■ YOUR INSTRUCTIONS: Without any omission, reproduce the records that follow.

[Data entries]
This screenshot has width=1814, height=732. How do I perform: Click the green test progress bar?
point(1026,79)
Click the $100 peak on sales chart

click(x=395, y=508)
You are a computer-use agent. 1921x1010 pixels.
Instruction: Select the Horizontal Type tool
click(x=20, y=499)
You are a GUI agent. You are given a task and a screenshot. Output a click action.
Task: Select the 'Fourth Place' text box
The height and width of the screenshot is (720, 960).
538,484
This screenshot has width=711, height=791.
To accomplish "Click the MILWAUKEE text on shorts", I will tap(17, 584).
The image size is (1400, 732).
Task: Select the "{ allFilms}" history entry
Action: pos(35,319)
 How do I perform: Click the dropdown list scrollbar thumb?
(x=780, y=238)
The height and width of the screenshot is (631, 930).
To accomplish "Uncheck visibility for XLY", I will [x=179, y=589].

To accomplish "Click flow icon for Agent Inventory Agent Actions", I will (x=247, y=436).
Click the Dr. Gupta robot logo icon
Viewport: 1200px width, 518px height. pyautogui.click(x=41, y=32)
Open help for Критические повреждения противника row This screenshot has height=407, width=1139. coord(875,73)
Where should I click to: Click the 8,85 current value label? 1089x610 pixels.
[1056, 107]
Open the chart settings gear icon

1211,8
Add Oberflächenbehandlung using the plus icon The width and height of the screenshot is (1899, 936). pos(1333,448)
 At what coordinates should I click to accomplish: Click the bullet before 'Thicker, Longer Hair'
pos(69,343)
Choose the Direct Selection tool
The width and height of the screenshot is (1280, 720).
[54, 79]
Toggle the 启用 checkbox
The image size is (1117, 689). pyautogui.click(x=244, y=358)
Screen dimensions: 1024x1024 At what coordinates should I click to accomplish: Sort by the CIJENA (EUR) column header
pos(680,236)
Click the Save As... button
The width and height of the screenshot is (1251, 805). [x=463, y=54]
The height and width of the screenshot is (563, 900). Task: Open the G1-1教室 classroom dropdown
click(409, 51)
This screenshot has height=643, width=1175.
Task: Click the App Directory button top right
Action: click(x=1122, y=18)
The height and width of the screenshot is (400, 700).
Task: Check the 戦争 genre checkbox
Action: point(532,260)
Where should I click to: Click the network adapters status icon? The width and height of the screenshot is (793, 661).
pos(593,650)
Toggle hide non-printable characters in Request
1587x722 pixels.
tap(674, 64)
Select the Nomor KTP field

■ THE COMPLETED TASK:
This screenshot has width=1814, height=732. How do I perform: Click the green test progress bar?
point(1026,79)
Click the $100 peak on sales chart

click(x=395, y=508)
You are a computer-use agent. 1921x1010 pixels.
Instruction: Select the Horizontal Type tool
click(x=20, y=499)
You are a GUI agent. You are given a task and a screenshot. Output a click action.
Task: Select the 'Fourth Place' text box
The height and width of the screenshot is (720, 960).
538,484
This screenshot has width=711, height=791.
To accomplish "Click the MILWAUKEE text on shorts", I will tap(17, 584).
The image size is (1400, 732).
Task: Select the "{ allFilms}" history entry
Action: pos(35,319)
 How do I perform: Click the dropdown list scrollbar thumb?
(x=780, y=238)
The height and width of the screenshot is (631, 930).
To accomplish "Uncheck visibility for XLY", I will [x=179, y=589].

To accomplish "Click flow icon for Agent Inventory Agent Actions", I will (x=247, y=436).
Click the Dr. Gupta robot logo icon
Viewport: 1200px width, 518px height. pyautogui.click(x=41, y=32)
Open help for Критические повреждения противника row This screenshot has height=407, width=1139. coord(875,73)
Where should I click to: Click the 8,85 current value label? 1089x610 pixels.
[1056, 107]
Open the chart settings gear icon

1211,8
Add Oberflächenbehandlung using the plus icon The width and height of the screenshot is (1899, 936). pos(1333,448)
 At what coordinates should I click to accomplish: Click the bullet before 'Thicker, Longer Hair'
pos(69,343)
Choose the Direct Selection tool
The width and height of the screenshot is (1280, 720).
[54, 79]
Toggle the 启用 checkbox
The image size is (1117, 689). pyautogui.click(x=244, y=358)
Screen dimensions: 1024x1024 At what coordinates should I click to accomplish: Sort by the CIJENA (EUR) column header
pos(680,236)
Click the Save As... button
The width and height of the screenshot is (1251, 805). [x=463, y=54]
The height and width of the screenshot is (563, 900). Task: Open the G1-1教室 classroom dropdown
click(409, 51)
This screenshot has height=643, width=1175.
Task: Click the App Directory button top right
Action: click(x=1122, y=18)
The height and width of the screenshot is (400, 700).
Task: Check the 戦争 genre checkbox
Action: point(532,260)
Where should I click to: Click the network adapters status icon? The width and height of the screenshot is (793, 661).
pos(593,650)
Toggle hide non-printable characters in Request
1587x722 pixels.
tap(674, 64)
Select the Nomor KTP field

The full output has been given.